PROBLEM STATEMENT
Using the listing below, give again exactly the lines from the line with "Given: Click the" to the line with "This screenshot has height=442, width=700.", inclusive, without the pictures.
___ DATA SUPPLIED
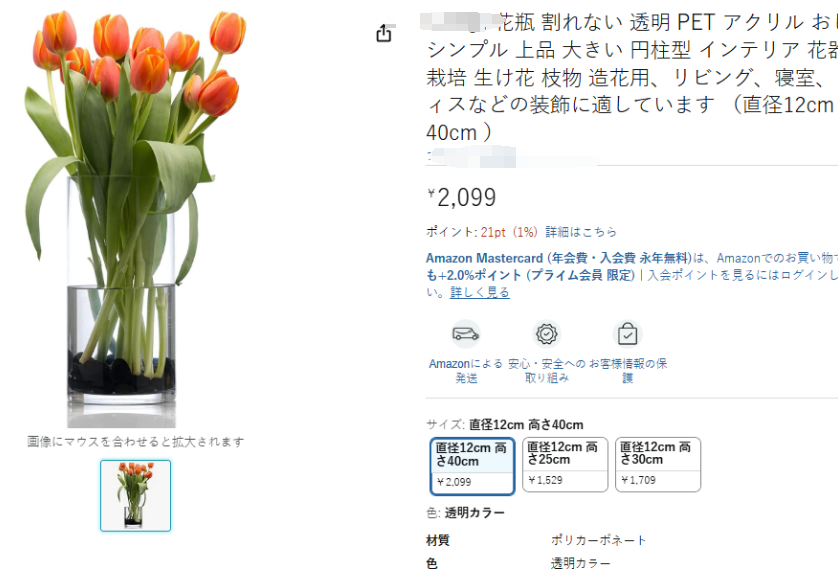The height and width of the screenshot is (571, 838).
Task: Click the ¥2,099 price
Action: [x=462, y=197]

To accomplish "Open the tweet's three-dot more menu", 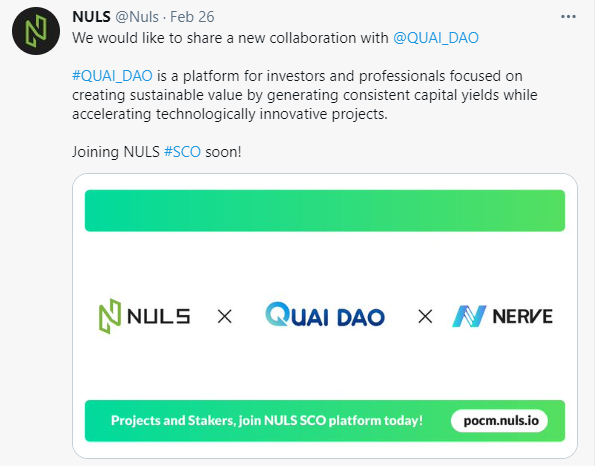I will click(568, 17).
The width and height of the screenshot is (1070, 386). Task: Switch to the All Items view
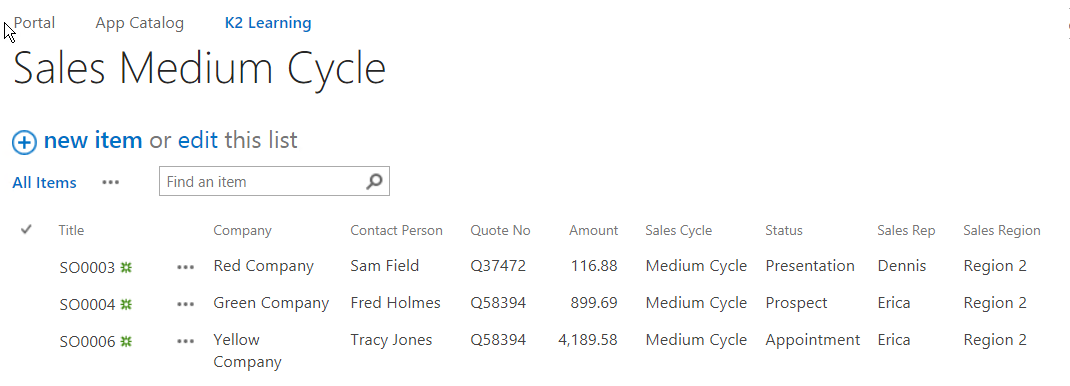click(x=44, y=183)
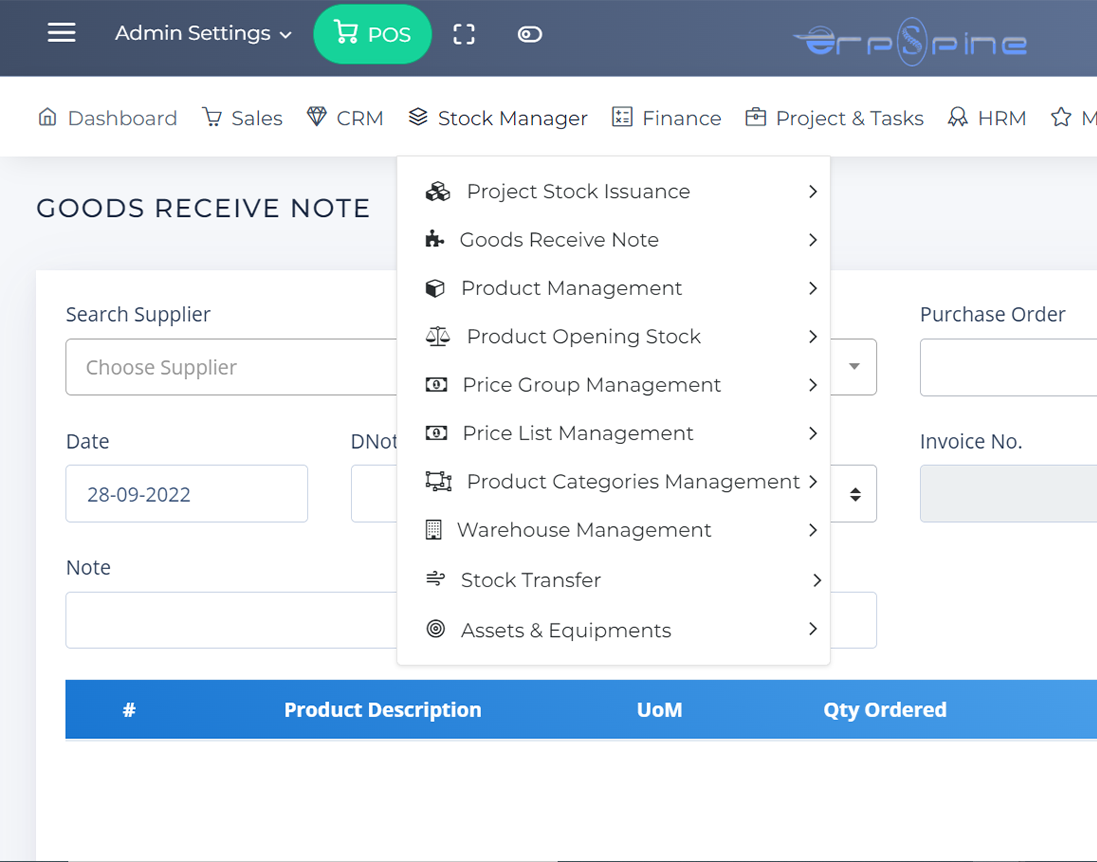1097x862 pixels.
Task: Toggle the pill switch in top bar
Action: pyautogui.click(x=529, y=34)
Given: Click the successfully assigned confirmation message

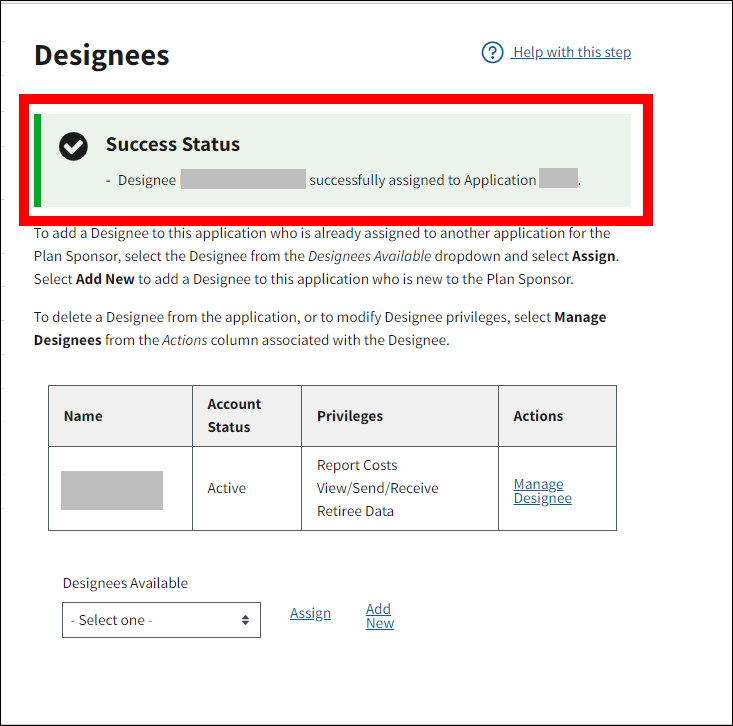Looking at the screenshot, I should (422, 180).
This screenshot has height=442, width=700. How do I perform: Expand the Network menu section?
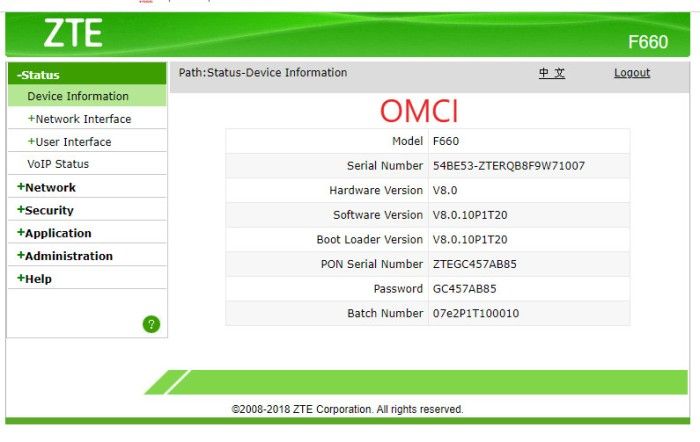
______
___ DATA SUPPLIED
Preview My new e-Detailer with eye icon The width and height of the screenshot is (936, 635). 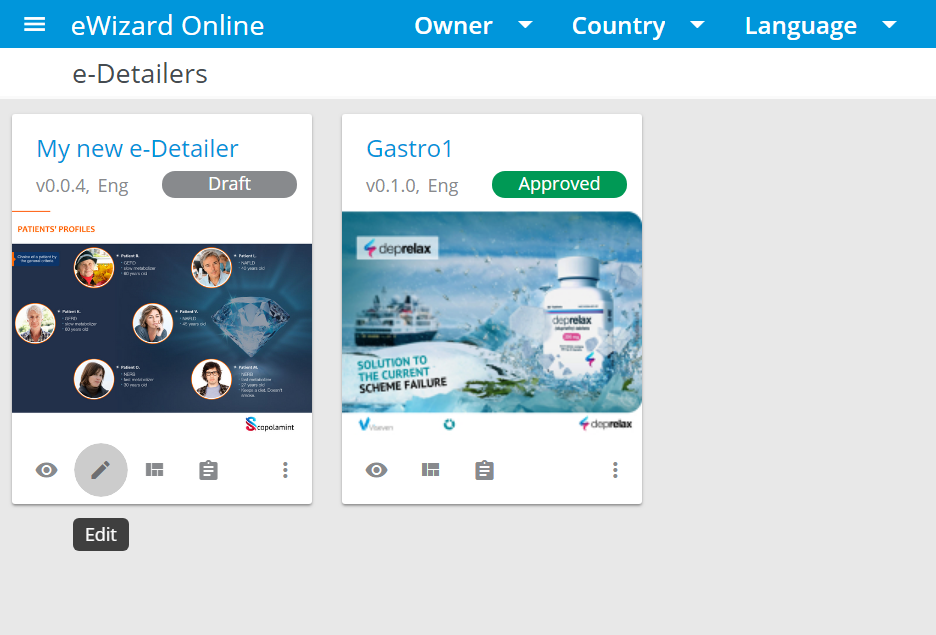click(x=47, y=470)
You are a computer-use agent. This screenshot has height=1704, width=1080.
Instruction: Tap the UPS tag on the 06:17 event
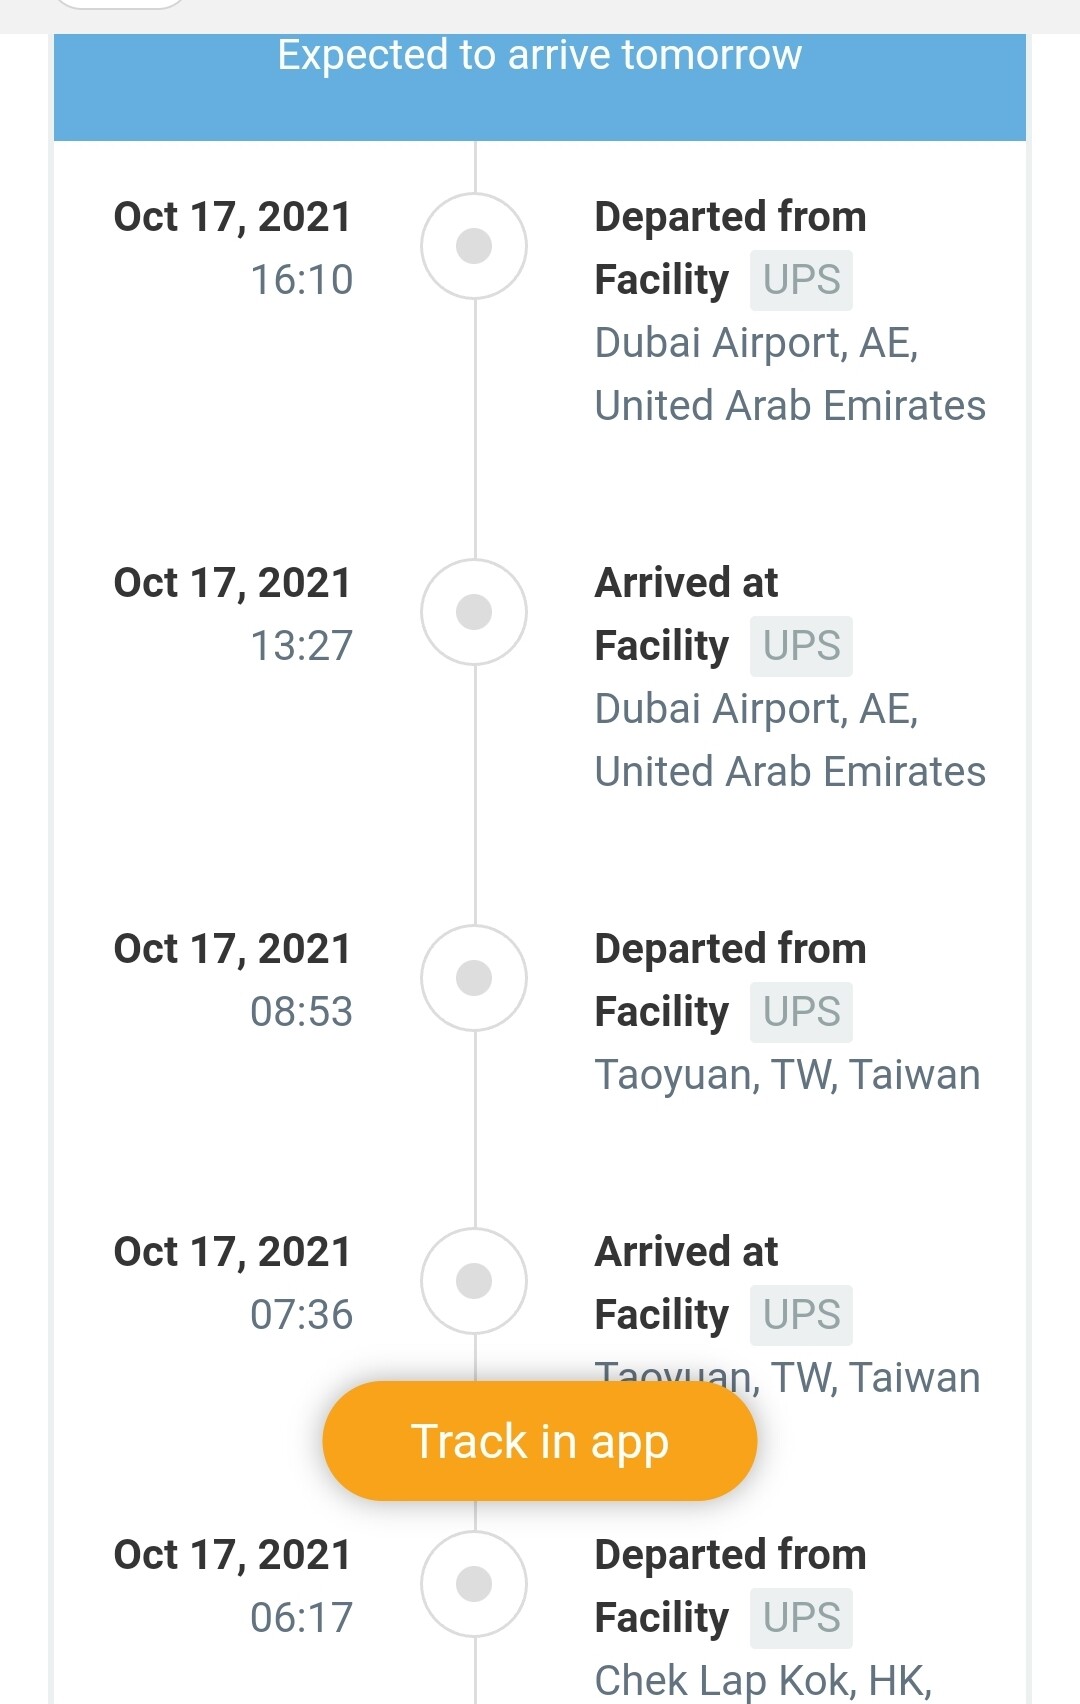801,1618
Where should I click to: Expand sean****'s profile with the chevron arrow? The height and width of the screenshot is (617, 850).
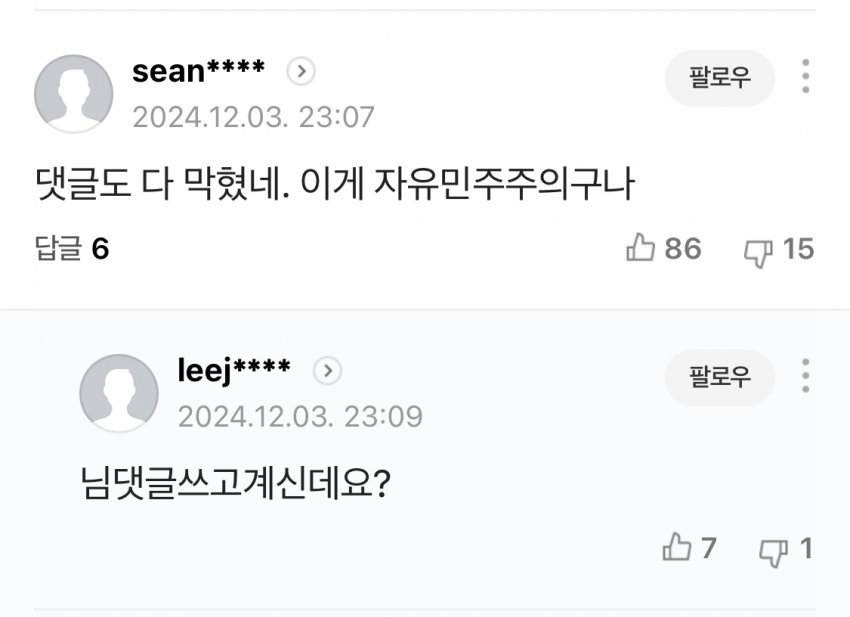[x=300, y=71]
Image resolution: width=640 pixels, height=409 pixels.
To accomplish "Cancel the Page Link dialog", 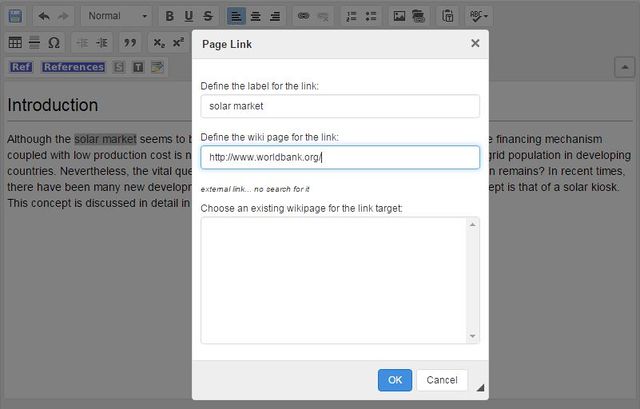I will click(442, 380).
______
YOUR RESPONSE
Given: Click the successfully assigned confirmation message

Looking at the screenshot, I should (422, 180).
This screenshot has height=442, width=700. How do I perform: Expand the Network menu section?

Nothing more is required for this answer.